The leaf that did end up on the outside is nice looking, but it isn’t the flower that I wanted.
The pattern calls for a snap on the flap (photo above right), but I haven’t put one on any of the pieces yet. I don’t feel like I need one.
These bags are so helpful when I am at an event and don’t want or need a full purse. I keep my phone and hotel key in it. I can also put a few other small things in each one. I try not to stuff them too full so they stay flat-ish.
The last photo shows my phone in it. The design is such that I don’t have to open the flap to get my phone out.
I am back from Grand Parlor and finally had some time to sew yesterday. I started cutting out a new quilt. More on that later. I also made 92 four patches for the En Provence quilt. This is clue 3. I am using blues rather than purples.

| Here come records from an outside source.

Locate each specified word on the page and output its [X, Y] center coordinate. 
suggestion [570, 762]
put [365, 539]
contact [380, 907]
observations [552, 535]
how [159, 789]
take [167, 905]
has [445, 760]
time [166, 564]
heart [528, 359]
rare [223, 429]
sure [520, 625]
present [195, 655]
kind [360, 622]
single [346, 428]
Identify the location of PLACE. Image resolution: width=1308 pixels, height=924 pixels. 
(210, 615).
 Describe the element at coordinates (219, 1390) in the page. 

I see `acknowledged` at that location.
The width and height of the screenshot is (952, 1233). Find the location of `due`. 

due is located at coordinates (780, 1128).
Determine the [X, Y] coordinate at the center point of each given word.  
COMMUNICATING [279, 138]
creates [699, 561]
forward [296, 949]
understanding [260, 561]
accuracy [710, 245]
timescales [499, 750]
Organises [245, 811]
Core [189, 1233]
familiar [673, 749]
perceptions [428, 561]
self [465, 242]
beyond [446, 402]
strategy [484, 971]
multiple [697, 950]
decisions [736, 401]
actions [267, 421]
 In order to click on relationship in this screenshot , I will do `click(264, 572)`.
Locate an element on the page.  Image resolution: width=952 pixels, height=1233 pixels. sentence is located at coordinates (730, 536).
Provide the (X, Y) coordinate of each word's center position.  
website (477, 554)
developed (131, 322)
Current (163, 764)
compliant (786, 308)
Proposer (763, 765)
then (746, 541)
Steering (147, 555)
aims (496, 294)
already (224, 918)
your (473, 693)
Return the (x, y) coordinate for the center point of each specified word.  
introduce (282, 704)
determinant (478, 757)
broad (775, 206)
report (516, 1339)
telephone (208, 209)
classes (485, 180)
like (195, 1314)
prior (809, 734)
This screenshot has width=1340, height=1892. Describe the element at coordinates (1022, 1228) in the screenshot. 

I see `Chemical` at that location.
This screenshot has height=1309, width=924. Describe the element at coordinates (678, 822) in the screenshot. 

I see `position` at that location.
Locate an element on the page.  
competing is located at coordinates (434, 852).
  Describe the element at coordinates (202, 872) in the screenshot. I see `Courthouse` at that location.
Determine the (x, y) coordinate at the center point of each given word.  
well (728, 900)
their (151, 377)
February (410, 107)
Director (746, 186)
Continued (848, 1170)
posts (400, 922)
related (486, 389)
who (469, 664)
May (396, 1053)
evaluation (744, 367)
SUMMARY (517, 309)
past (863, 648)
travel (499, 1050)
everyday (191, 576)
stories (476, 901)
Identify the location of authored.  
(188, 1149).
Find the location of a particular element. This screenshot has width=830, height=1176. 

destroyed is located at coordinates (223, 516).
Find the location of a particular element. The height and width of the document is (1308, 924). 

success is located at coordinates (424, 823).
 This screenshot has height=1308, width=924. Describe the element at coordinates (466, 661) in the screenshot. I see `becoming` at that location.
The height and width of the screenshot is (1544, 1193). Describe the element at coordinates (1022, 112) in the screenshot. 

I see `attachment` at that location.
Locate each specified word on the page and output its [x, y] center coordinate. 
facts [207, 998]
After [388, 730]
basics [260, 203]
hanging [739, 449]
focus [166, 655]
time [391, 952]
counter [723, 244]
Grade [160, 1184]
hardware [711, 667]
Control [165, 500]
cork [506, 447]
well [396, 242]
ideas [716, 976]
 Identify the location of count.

I had some blues that could be mediums or darks. I had to make really make sure that I wasn’t using medium blues as darks and lights in the same block.
BAM had a Charity Sew Day on May 6th. Peggy and Michelle created kits and a pattern for walker bags for a local nursing home. I made three, though not without mishap and only with the help of SIL.
The first one I made was the pink and purple version. I liked the fabric combination.
While SIL turned the first one (the first seam is right sides together), I started in on a second. I wanted to kind of do an assembly line and get as many as possible completed. I don’t use much patriotic fabric, but I did like the flags. They are cheerful and a little jaunty.
I was kind of confused about the various seam allowances so I did have to rip a bit. SIL also ripped for me some.
I stuck a ruler in one of the pockets to show the depth. It was a little too tall for the pocket, but I am sure they will work for smaller items.
All around it was a good day. We finished about 25 bags and there was a lot of laughter, which is important as well.
I decided that I would do a few more palettes with the photo from last week. I realized that I wasn’t quite done with it yet.
We are skipping the default image since it will be the same as last week’s. Go look at it if you want to see how neutral it was.
I wanted, first to explore the lighter section of the bottom shelf and see what light greens Kona came up with. There is an interesting selection. Champagne is included and it looks very green to me in the bottom palette. I think the lighter colors, in general, look like succulent colors.
I really wanted to combine all the colors and see what I could come up with. I had no plan for selecting sections fairly and equally, so I just lined up the bubbles in a row and came up with a very different palette.
There is a certain look that all the colors have except for the Kona Parsley. This ‘look’ seems to make them go together in kind of a 1970s avocado and gold sort of way. Still there is a warmth about the palette. I wouldn’t make a quilt with it, but I can see it as being a successful palette for someone.
I was a little more careful with my final selections (yes, I think I might be done with this photo and the palette possibilities) and came up with one last palette.
The palette doesn’t have any real yellows although I did put three circles on the yellow shelves. I wonder if the green is reflecting or somehow influencing how the camera sees the yellow?
If green and yellow were neutrals, I would say this would be another neutral palette. It isn’t neutral as the greens are clearly defined, if still in the succulent area.
You have seen pieces and parts of the newest Gift Grouping. This is Gift Grouping 2.0, not because it is better, but because I had to think harder of new things to put together. I still like my first group of gifts, which made me quite pleased with myself. I am also pretty happy with this newest group. I used the same basic fabric with both groups.
All of the above are in the Big Patchwork Tote from the Make It Take It book. This is the pattern I used for the Sunflower tote. It doesn’t feel like a lot, but as I write this, I am out of time and need to give the gifts to the recipient tomorrow.